- [Teks Bacaan]:
★ ★ ★ ★ ★ ★ ★
BPK Nilai Banyak Ketidakjelasan Penggunaan Dana Bantuan Aceh
Badan Pemeriksa Keuangan yang tengah memeriksa dana bantuan untuk Provinsi Nanggroe Aceh Darussalam menemukan adanya indikasi ketidakjelasan penggunaan dana yang bernilai ratusan miliar rupiah selama program tanggap darurat. Dana itu merupakan bantuan pemerintah, masyarakat Indonesia, dan sebagian bantuan asing dalam bentuk natura.
Indikasi ketidakjelasan terjadi dalam berbagai bentuk, seperti ketidakjelasan penggunaan dana untuk pembangunan barak pengungsi, pembangunan infrastruktur jalan dan jembatan, penyaluran bahan bakar minyak (BBM), serta pembersihan reruntuhan serta saldo tunai bantuan masyarakat yang hingga kini masih berada di rekening sejumlah departemen, ujar anggota Badan Pemeriksa Keuangan (BPK) Baharuddin Aritonang ketika dikonfirmasi, Kamis (31/3) di Gedung BPK, Jakarta.
Menurut Baharuddin, ketidakjelasan penggunaan dana pembangunan barak pengungsi yang mencapai Rp 467 miliar itu dinilai tidak jelas sebagai program siapa, instansi mana pelaksananya, serta bagaimana pertanggungjawaban anggarannya. Belum lagi adanya ketidaklengkapan fasilitas lainnya, seperti fasilitas mandi, cuci, dan kakus (MCK).
Ketidakjelasan anggaran lainnya adalah adanya pengakuan dari salah satu instansi mengenai pendanaan infrastruktur jalan dan jembatan yang diakui dikeluarkan oleh instansinya, namun sebenarnya itu merupakan bantuan hibah asing dalam bentuk natura, ujar Baharuddin.
Ketidakjelasan lainnya adalah penyaluran BBM yang dilakukan Pertamina di NAD. Ternyata juga tidak jelas siapa saja yang menerimanya dan untuk apa saja penggunaannya. Jumlahnya ini sekitar Rp 1,7 miliar. Lantas, siapa yang harus menanggungnya? ujarnya.
Ia juga menyebutkan adanya saldo sekitar Rp 600 miliar di sejumlah rekening departemen yang harus diverifikasi kembali oleh BPK.
Mengenai penyaluran obat- obatan, Baharuddin mengatakan, hingga kini BPK masih terus melakukan pemeriksaan dan belum selesai. Khusus untuk itu, BPK akan melaporkannya dalam audit khusus. Untuk pembersihan reruntuhan bangunan, juga tidak jelas, apakah dana Bakornas atau dari para sukarelawan sendiri. Nah, ketidakjelasan ini jika tidak dapat diklarifikasi bisa menjadi satu penyimpangan penggunaan dana bantuan tersebut, ujar Baharuddin.
★ ★ ★ ★ ★ ★ ★
Entri Tersimpan
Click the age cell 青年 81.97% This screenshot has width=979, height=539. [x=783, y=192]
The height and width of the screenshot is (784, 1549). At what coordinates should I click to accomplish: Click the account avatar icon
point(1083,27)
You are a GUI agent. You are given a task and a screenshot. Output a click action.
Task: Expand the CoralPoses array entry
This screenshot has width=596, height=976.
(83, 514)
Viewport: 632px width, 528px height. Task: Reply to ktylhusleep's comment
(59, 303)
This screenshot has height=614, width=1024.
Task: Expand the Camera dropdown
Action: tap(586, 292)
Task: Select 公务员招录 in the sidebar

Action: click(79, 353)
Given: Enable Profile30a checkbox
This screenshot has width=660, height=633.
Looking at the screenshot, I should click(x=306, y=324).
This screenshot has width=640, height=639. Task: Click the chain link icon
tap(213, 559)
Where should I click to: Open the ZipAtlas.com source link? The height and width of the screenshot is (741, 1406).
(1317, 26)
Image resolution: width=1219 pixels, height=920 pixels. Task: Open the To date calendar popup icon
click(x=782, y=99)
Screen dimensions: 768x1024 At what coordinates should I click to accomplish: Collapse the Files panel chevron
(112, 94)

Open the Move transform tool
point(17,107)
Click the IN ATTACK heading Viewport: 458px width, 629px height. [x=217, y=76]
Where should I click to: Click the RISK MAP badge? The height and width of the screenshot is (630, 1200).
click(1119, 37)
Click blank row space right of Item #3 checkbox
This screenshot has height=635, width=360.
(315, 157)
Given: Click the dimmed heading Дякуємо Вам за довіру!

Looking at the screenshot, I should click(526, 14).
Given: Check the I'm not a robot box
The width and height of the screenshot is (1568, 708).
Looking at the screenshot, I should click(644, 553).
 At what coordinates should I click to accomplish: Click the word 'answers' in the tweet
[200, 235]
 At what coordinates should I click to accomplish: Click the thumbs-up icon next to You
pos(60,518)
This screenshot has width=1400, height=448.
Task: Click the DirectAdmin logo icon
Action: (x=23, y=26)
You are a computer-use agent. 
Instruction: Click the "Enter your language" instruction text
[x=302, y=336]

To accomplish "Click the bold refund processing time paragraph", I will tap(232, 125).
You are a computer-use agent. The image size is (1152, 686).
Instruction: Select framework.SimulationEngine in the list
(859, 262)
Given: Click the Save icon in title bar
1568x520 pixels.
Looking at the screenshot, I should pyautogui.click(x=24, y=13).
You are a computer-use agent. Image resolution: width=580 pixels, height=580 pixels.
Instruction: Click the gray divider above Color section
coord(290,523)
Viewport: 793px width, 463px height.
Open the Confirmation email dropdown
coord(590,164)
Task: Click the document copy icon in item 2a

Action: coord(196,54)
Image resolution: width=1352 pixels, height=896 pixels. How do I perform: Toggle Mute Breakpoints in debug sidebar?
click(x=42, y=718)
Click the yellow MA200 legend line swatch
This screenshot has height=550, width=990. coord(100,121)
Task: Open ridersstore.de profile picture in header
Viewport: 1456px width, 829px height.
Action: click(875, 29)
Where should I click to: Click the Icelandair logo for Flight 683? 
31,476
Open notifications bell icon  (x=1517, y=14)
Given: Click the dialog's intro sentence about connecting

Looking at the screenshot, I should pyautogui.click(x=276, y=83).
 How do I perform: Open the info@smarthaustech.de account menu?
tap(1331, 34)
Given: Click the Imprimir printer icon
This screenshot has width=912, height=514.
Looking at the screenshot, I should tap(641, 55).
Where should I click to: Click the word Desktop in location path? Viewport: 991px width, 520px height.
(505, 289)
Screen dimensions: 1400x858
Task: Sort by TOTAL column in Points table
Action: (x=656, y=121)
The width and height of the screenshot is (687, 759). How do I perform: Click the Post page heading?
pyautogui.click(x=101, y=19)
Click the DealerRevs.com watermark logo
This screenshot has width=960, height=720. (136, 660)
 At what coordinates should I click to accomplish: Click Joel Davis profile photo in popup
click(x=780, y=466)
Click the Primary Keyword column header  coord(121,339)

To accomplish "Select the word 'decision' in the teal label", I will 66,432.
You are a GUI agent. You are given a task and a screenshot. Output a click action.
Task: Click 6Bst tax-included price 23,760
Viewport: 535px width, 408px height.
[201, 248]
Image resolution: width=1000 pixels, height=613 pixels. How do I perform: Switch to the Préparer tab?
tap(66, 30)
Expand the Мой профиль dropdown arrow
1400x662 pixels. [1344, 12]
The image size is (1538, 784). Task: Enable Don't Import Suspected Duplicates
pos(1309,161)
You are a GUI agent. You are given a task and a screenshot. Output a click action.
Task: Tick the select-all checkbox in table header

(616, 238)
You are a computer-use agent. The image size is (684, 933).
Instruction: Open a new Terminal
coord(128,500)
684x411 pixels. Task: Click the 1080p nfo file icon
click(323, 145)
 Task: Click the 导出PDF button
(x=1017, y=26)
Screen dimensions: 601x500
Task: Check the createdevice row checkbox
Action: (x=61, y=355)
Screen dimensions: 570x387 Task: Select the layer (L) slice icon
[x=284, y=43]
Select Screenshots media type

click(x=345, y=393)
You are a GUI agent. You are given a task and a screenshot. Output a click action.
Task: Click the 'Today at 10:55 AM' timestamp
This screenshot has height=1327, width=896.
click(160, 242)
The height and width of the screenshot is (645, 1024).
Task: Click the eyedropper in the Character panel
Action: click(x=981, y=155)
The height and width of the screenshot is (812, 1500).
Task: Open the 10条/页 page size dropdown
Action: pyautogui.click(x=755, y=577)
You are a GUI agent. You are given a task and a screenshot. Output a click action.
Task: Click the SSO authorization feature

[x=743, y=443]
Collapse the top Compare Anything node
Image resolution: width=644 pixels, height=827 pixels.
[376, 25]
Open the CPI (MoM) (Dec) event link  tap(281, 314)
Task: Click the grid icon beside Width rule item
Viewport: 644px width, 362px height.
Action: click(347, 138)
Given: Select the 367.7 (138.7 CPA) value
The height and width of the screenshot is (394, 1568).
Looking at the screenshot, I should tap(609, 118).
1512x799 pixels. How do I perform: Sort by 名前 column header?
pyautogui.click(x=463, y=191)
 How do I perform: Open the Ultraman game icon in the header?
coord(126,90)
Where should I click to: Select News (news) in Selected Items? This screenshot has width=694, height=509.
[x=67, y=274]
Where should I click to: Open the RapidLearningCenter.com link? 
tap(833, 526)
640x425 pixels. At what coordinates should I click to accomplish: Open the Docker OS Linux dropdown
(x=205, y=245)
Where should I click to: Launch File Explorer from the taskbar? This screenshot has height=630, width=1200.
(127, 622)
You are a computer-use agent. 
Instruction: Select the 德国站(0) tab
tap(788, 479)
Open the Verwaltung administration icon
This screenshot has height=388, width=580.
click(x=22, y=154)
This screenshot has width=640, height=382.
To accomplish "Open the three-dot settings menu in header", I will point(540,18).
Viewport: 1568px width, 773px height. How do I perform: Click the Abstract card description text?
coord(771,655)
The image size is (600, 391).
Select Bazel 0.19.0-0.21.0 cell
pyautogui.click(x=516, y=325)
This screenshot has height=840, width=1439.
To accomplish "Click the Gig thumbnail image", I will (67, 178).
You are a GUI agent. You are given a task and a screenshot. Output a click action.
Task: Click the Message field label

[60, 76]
★ ★ ★ ★ ★ ★ ★
- [Sasaran Tugas]:
**1)** Dalam teks tentang dana bantuan Aceh, berapa nilai dana pembangunan barak pengungsi yang penggunaannya dinilai tidak jelas?
**2)** Tolong lanjutkan teks tentang dana bantuan Aceh, mulai setelah kalimat terakhirnya.

- [Soal Terjawab]:
**1)** Rp 467 miliar.

**2)**
Ia menambahkan, audit BPK terhadap penggunaan dana bantuan Aceh itu diperkirakan selesai 10 hari lagi.
Kepercayaan buruk
Ketua BPK Anwar Nasution ketika ditanyakan hal yang sama oleh pers, seusai bertemu dengan Wakil Presiden (Wapres) Jusuf Kalla di Istana Wapres, mengakui bahwa audit terhadap penggunaan dana untuk NAD cukup rumit. Hal itu antara lain karena laporan keuangan yang disampaikan Menteri Koordinator Bidang Kesejahteraan Rakyat Alwi Shihab selaku Ketua Harian Badan Koordinasi Nasional Penanggulangan Bencana dan Penanganan Pengungsi (Bakornas PBP) secara umum masih harus diperbaiki.
Ia menyebutkan organisasi di Aceh tumpang tindih dan keahlian penanggulangan bencana juga kurang sehingga harus disempurnakan kembali.
Dia pun menilai kepercayaan dunia internasional terhadap Indonesia sekarang ini buruk sekali. Cobalah lihat bantuan internasional yang akan disampaikan kepada kita. Dana bantuan itu dimasukkan dalam trust fund, yang artinya dana itu hanya bisa diuangkan atau dikeluarkan serta disalurkan jika mereka yakin bahwa dana tersebut tidak ditilep, kata Anwar.
Oleh karena itu, lanjut Anwar, BPK sangat serius dan menaruh perhatian terhadap dana bantuan tersebut. Bagaimana korupsi itu bisa diperangi dan bagaimana supaya bantuan tersebut disalurkan kepada orang- orang yang tepat. Jadi, jangan main-main. Kami menilai ini sangat serius, kata Anwar menekankan.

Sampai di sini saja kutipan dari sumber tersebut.